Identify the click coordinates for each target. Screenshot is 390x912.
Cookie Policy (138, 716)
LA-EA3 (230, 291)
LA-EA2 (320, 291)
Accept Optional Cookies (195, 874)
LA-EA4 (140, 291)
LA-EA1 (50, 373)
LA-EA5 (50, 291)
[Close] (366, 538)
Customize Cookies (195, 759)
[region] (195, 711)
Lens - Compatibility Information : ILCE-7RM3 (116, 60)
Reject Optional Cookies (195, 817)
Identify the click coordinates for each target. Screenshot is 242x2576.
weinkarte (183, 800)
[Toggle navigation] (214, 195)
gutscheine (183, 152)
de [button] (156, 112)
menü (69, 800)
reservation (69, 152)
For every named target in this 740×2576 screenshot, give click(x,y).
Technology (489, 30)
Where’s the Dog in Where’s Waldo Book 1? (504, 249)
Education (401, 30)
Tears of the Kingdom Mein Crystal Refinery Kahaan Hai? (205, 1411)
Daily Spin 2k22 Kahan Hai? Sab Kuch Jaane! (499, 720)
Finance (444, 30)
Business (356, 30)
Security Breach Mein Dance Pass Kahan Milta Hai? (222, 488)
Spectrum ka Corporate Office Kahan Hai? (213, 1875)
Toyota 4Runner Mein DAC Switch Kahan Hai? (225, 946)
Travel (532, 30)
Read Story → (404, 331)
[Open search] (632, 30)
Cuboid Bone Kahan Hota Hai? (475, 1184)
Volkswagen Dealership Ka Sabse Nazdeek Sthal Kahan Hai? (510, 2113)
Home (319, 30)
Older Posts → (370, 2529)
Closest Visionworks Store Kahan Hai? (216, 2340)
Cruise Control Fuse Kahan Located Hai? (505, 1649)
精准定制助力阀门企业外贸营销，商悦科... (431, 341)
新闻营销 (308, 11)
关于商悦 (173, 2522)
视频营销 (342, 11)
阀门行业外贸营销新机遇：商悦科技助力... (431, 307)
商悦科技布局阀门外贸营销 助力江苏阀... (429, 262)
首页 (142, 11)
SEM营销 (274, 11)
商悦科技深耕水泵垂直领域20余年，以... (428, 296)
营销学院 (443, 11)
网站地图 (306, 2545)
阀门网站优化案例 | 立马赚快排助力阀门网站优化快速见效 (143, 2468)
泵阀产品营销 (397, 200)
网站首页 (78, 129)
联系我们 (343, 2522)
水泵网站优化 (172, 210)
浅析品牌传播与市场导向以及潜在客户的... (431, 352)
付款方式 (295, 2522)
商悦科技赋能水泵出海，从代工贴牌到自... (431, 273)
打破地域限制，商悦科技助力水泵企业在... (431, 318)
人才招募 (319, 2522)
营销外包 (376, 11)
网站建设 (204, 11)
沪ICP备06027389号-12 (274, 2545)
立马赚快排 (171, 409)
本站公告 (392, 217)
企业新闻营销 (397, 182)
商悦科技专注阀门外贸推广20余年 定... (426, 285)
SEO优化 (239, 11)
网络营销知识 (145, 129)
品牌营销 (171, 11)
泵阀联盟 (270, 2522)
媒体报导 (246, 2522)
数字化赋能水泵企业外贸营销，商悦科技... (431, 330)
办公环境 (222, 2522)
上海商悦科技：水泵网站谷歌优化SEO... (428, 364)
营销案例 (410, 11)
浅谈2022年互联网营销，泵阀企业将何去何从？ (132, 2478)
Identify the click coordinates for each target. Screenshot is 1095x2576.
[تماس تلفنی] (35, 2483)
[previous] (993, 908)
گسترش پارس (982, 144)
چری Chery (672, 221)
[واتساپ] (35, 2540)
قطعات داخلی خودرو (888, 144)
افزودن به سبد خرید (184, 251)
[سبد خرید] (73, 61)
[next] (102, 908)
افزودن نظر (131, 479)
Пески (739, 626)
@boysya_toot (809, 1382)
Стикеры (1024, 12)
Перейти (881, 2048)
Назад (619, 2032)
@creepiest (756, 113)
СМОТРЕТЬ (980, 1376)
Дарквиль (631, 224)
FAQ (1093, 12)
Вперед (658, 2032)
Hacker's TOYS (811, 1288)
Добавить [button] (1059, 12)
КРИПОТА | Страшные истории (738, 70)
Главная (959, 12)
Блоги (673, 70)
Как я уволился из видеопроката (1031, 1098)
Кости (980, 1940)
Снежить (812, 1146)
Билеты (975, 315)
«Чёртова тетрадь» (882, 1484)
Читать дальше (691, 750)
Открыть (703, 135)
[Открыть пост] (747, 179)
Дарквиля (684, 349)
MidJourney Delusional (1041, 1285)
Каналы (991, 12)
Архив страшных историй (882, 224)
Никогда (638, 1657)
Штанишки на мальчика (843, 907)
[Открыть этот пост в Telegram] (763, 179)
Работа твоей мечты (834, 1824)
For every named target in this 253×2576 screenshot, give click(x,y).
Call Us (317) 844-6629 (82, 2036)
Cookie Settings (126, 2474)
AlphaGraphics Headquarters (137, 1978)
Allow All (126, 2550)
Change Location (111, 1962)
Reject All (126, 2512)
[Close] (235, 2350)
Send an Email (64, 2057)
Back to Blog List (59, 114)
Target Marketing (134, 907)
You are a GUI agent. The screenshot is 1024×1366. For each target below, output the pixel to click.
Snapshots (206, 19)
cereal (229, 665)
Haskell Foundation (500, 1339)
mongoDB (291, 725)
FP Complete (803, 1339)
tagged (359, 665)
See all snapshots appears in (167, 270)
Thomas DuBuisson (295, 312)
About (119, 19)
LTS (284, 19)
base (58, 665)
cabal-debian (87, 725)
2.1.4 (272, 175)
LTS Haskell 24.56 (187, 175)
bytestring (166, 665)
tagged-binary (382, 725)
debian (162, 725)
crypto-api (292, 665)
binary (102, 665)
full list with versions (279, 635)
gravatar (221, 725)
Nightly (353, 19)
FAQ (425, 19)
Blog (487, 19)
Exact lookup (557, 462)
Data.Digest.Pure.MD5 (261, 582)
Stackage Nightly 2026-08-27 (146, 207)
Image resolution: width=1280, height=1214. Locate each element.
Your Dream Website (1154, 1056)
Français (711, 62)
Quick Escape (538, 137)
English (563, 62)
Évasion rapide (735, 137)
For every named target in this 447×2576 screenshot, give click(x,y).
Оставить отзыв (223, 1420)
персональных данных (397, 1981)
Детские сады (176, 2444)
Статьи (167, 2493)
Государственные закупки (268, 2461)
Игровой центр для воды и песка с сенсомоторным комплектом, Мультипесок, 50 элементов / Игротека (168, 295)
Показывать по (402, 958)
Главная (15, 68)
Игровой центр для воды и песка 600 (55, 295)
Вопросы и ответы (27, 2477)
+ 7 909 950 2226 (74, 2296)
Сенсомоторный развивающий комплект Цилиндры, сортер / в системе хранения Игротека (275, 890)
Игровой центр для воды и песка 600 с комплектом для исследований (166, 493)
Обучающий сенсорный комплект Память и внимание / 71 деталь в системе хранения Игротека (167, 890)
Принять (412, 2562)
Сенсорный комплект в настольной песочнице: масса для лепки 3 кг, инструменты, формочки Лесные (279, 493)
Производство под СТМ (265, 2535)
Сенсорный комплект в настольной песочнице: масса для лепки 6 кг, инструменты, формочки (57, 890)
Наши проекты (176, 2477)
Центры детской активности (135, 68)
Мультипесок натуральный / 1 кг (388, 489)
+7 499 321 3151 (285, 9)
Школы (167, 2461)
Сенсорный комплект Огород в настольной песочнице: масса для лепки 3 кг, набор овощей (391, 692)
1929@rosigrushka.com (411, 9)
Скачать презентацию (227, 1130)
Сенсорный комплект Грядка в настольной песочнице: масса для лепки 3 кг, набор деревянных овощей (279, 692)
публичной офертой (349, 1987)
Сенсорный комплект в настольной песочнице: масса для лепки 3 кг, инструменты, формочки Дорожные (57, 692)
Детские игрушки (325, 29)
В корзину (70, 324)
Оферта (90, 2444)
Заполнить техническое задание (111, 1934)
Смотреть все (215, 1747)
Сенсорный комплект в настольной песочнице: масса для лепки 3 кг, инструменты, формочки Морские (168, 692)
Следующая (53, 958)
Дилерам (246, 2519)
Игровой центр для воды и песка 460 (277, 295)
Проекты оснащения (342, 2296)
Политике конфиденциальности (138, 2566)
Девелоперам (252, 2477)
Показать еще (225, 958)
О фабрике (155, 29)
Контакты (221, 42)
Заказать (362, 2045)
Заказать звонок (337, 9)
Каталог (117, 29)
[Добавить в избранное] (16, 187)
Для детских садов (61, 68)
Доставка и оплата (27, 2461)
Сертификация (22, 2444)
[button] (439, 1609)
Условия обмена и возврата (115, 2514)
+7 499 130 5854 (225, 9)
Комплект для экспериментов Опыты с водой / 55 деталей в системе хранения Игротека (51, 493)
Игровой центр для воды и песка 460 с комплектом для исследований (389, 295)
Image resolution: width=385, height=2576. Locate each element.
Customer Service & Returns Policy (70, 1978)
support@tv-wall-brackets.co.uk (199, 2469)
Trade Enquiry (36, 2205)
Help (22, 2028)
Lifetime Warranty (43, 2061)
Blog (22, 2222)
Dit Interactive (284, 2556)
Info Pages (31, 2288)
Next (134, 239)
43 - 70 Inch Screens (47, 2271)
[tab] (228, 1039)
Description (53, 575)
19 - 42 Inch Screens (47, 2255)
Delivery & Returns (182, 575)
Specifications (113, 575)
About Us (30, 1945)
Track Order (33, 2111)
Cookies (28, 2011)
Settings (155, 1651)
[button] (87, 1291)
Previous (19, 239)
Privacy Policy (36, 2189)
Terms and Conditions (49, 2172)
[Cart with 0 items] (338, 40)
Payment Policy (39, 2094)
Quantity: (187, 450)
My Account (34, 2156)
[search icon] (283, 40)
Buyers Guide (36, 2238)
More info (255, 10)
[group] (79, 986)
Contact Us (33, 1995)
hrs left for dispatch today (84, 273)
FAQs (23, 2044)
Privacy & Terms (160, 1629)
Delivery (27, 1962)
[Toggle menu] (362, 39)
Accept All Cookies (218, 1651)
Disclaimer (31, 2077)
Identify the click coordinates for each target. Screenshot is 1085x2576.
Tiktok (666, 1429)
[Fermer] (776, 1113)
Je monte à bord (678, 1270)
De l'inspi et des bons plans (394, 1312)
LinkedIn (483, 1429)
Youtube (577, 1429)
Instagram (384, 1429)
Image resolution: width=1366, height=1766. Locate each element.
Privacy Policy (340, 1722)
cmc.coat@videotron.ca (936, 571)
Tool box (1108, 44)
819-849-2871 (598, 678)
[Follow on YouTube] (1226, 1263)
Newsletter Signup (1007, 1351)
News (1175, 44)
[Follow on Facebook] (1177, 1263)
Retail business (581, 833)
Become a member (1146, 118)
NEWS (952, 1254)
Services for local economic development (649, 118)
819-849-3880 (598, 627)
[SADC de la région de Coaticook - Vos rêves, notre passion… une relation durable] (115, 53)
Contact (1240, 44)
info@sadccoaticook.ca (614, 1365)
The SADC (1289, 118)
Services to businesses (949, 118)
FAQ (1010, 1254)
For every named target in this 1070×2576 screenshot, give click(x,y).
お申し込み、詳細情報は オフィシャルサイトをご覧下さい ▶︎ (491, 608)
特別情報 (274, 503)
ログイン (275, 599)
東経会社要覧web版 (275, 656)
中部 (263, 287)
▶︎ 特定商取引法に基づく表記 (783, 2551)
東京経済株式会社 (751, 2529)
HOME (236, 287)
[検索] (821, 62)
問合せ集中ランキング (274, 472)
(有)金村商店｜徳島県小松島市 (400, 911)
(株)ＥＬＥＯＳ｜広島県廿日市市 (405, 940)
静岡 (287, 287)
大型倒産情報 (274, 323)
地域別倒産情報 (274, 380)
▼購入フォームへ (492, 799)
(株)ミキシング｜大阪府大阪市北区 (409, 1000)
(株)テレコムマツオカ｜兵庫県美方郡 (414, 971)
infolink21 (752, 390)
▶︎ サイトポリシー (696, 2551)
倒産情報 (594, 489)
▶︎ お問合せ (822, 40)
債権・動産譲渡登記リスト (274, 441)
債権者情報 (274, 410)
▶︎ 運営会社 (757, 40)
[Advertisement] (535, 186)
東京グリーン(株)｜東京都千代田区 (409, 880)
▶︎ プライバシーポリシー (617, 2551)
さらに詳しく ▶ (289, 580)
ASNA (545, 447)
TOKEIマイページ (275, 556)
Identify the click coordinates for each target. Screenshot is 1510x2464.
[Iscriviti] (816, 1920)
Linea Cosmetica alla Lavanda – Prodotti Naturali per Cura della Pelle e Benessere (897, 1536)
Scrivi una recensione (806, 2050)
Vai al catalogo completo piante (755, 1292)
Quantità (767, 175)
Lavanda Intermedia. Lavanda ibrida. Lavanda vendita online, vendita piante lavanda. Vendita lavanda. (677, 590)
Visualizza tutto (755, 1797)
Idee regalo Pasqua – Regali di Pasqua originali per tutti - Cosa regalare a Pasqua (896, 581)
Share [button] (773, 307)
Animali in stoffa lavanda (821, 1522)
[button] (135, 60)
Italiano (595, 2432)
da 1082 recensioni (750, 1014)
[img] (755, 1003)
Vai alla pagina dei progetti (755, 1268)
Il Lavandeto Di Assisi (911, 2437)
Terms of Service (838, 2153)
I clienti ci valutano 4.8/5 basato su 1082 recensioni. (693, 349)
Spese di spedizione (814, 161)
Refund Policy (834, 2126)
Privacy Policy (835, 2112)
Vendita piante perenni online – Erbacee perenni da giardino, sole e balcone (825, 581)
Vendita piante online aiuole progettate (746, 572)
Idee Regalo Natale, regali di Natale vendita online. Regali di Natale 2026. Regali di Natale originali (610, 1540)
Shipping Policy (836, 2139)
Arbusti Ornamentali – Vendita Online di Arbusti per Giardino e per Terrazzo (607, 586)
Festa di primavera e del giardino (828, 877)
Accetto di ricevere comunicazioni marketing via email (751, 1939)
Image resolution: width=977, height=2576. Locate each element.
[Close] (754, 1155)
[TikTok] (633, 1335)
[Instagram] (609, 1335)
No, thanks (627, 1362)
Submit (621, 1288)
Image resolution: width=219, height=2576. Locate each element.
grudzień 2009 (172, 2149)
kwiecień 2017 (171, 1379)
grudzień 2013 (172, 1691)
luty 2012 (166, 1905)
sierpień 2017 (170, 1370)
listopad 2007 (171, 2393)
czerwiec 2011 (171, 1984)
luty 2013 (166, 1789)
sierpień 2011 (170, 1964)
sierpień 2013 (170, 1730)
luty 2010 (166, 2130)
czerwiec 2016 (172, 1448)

* * *

→ TO DO
Lines of the material that contain the word "Identify" are to be gathered.

→ SOLUTION TO THIS PROBLEM
Identify the click coordinates for each target. Screenshot is 390x912.
Identify the click coordinates for each target. Screenshot is 242x2576.
Identify the click coordinates for each target. Screenshot is 1095x2576.
Identify the click coordinates for each target. Screenshot is 1085x2576.
Identify the click coordinates for each target. Screenshot is 1510x2464.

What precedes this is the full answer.